Hull councillors had to start paying after the insurance provider went into liquidation .
City councillors have been warned they might have to stump up more cash to settle historic compensation claims over asbestos-related illnesses.
The authority has paid a total of £3.5m in two separate pay-outs since 2014 to meet liability requirements following a court judgement two years earlier.
Rather than payments to individuals, the pay-outs were in the form of levy charges imposed after the council’s main insurance provider Municipal Mutual Insurance (MMI) went into liquidation in 1993.
The levy charges are pooled into a national pot which is then used to settle asbestos-related compensation claims.
Legal wrangles over liability issues following the liquidation of MMI went on for nearly a decade.
But in 2012, the Supreme Court ruled the insurer was liable to pay outstanding compensation to employees who had contracted mesothelioma, a fatal type of cancer linked to exposure to asbestos.
As a result, a so-called scheme of arrangement was triggered requiring councils such as Hull to pay levies into the national pot based on a percentage of the amount paid to creditors.
Hull paid just over £2.1m in early 2014 as a result of the ruling.

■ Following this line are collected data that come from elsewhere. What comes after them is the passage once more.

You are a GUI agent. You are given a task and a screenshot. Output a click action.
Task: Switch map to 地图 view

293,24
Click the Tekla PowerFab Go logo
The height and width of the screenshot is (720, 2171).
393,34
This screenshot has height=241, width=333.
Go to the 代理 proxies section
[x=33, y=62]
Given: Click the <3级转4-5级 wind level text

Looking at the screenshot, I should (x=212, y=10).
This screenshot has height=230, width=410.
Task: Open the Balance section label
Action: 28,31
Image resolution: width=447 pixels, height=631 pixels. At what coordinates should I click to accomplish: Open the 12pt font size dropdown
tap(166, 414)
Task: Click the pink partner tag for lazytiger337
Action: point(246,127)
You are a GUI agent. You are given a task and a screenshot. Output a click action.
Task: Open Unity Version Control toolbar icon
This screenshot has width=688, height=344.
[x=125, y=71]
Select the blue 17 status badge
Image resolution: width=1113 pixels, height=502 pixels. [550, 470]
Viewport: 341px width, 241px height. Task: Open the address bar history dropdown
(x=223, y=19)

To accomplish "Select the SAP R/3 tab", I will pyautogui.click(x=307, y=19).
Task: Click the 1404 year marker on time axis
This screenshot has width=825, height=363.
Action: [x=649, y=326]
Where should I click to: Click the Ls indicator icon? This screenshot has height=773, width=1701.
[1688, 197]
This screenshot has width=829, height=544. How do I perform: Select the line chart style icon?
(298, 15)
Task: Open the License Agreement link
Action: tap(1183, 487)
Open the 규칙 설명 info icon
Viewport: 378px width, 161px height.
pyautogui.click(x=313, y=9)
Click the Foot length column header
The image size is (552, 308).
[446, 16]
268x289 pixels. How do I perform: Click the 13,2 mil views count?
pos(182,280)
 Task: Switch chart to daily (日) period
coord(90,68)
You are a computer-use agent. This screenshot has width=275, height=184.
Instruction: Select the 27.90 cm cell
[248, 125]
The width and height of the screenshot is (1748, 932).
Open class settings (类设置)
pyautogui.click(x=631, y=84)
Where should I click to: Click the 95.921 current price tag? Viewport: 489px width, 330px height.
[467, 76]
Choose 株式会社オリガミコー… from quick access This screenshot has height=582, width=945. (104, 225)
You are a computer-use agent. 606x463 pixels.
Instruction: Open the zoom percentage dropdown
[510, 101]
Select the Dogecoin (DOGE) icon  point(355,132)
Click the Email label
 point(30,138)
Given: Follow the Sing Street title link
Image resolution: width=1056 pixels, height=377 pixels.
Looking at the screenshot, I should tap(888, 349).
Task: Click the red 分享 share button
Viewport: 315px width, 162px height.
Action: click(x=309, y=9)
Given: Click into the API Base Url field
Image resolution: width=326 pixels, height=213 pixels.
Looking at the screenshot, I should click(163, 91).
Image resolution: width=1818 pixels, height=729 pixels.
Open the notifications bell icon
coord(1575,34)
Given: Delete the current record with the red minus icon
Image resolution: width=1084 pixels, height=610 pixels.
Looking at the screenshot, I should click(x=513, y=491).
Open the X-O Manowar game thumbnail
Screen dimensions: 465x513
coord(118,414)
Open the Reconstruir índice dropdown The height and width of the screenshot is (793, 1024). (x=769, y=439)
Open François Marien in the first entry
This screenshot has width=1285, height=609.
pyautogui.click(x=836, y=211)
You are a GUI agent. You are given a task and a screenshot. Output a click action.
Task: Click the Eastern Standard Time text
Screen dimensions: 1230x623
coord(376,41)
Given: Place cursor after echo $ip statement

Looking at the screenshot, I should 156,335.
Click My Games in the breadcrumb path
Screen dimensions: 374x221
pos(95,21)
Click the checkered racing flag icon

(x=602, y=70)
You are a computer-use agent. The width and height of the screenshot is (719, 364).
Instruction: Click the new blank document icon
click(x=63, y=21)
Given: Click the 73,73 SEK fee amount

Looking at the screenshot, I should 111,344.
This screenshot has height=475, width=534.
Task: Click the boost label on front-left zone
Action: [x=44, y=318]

Then, following a further review of MMI’s financial position, the levy was increased from 15 per cent to 25 per cent.
Hull then provided another £1.4m to fund the additional levy.
Now, the city council’s chief finance officer David Bell has warned the authority might have to dip into its pockets once again.
In a new report, he said: “The scheme’s administrators have advised that it is possible that a further levy may be required to meet future cost but at the moment none is payable and, as such, further liabilities cannot be reliably quantified.”